## Task instructions
• a. Duplicate the library description's passage from "A data structure for mapping" to "do syntax highlighting.".
• b. Rewrite the paragraph of the library description that begins "This library provides a data structure" in a shorter form while preserving its main facts.
• c. Under what license is the library in the library description released?

## Text for analysis
A data structure for mapping metadata to text subsequences

BSD3 licensed
Maintained by cygnus@foobox.com


This library provides a data structure for associating arbitrary metadata ("markup") with subsequences of text. The motivation for this library is to provide a tool for mapping text attributes to text sequences in terminal applications where we may want to perform many such mappings by searching text with regular expressions or using parsers to do syntax highlighting.

The main interface to the library is through three functions:

  • toMarkup - convert a Text into a Markup a,
  • markRegion - mark a region of the Text with a metadata value of type a, and
  • fromMarkup - recover the subsequences of the text with accompanying metadata.

For example,

> let m = toMarkup (T.pack "some@email.com http://google.com/") Nothing
> fromMarkup $ markRegion 27 18 (Just "url")
             $ markRegion 15 11 (Just "ipv4")
             $ markRegion 0 14 (Just "e-mail") m
[ ("some@email.com"    , Just "e-mail")
, (" "                 , Nothing)
, (""       , Just "ipv4")
, (" "                 , Nothing)
, ("http://google.com/", Just "url")

Applying the same markup to adjacent regions results in a merge:

> let m = toMarkup (T.pack "foobar") Nothing
> fromMarkup $ markRegion 0 3 (Just "token") m
[("foo",Just "token"),("bar",Nothing)]
> fromMarkup $ markRegion 3 3 (Just "token")
             $ markRegion 0 3 (Just "token") m
[("foobar",Just "token")]

## Data
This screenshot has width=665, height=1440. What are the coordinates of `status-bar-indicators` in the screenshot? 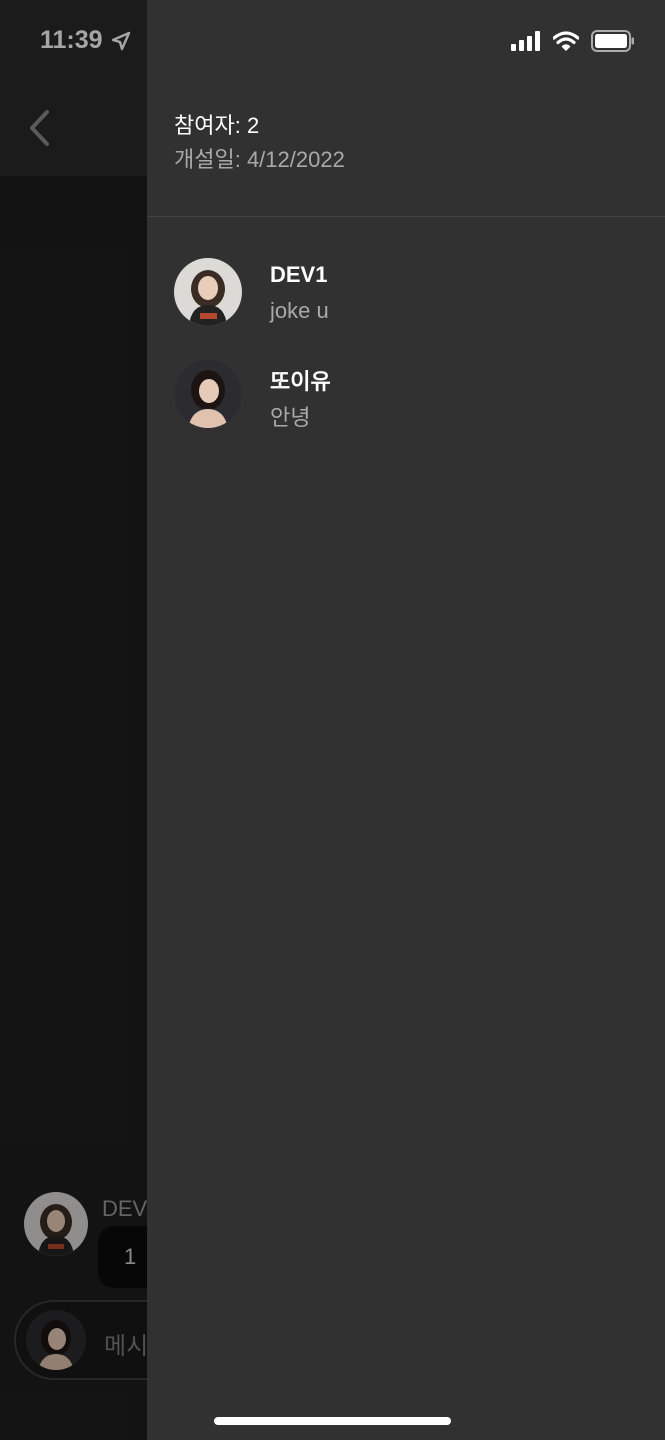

## Task-by-task outputs
• a.
A data structure for mapping metadata to text subsequences

BSD3 licensed
Maintained by cygnus@foobox.com


This library provides a data structure for associating arbitrary metadata ("markup") with subsequences of text. The motivation for this library is to provide a tool for mapping text attributes to text sequences in terminal applications where we may want to perform many such mappings by searching text with regular expressions or using parsers to do syntax highlighting.

• b. The library offers a data structure that attaches arbitrary metadata ("markup") to subsequences of text. It is meant for terminal applications that need many such mappings of text attributes, for instance when searching with regular expressions or using parsers for syntax highlighting.

• c. BSD3